The move would force users to manually input the headline and description text in each tweet, a task that can be handled with a bot for websites that regularly tweet out every new article. For other users, it would require them to spend even more precious time, energy, and characters describing every single link they post. In such a future, Twitter users would be disincentivized from linking to outside sources altogether.

Though Musk is planting his foot on the “esthetics” excuse, this move would fit into the larger scheme Musk has for Twitter. The billionaire site owner wants Twitter to become the “everything app” and part of that plan is to somehow incentivize reporters to write news directly onto Twitter itself. Of course, this would incentivize those supposed reporters to buy $8 subscriptions in order to access longer tweets and other functions like Tweetdeck.

Twitter’s CEO Linda Yaccarino mentioned as much in a recent interview. She said that the plan for the platform is for users to subscribe to their favorite creators producing “video and articles” while making a “real living” from Musk’s affiliate scheme. Musk has also touted his platform as a means for publishing news content, and he tried to advertise his product to reporters desiring “more freedom to write and a higher income.”

Social media sites already try to keep users on the platform. Twitter, Facebook, TikTok, and more contain their own in-app browser when users click on outside links. This keeps them remaining within the app, allowing them to return with a single click. The entire point is to keep bumping engagement while continuing to track users’ activities on the web. Just don’t post anything that Musk might find disagreeable like the location of his private jet.
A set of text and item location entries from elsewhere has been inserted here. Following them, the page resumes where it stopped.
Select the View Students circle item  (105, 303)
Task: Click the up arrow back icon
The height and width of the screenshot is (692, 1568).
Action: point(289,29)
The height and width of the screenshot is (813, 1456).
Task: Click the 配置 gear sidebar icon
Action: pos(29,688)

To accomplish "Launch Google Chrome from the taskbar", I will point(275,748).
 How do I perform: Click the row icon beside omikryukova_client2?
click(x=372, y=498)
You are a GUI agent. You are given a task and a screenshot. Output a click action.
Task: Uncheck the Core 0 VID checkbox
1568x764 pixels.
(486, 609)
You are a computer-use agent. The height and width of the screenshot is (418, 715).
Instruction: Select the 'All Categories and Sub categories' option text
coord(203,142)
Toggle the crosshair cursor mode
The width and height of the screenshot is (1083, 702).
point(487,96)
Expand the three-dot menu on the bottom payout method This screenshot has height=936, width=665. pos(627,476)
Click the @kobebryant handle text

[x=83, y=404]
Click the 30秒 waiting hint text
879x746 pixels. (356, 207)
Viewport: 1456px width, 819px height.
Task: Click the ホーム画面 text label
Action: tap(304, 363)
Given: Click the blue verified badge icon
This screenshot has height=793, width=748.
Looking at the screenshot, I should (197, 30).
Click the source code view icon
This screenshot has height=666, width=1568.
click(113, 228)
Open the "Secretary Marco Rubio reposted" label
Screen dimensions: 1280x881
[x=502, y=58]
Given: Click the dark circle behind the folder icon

The move could also hit brands hard. Twitter has been stressed trying to keep advertisers paying even as the site keeps running ads next to controversial content including neo-Nazi propaganda. Removing headlines from links would likely make it even harder for brands to advertise on Twitter. Fortune’s source claimed that “advertisers didn’t like it,” but that the move is going forward anyway.

It’s just Musk’s latest scheme to make Twitter even more of a hellscape. Recently, Musk said he was considering removing the ability to block other users. Meanwhile, competitor Threads is adding a web app as it attempts to catch up with the original micro-blogging site.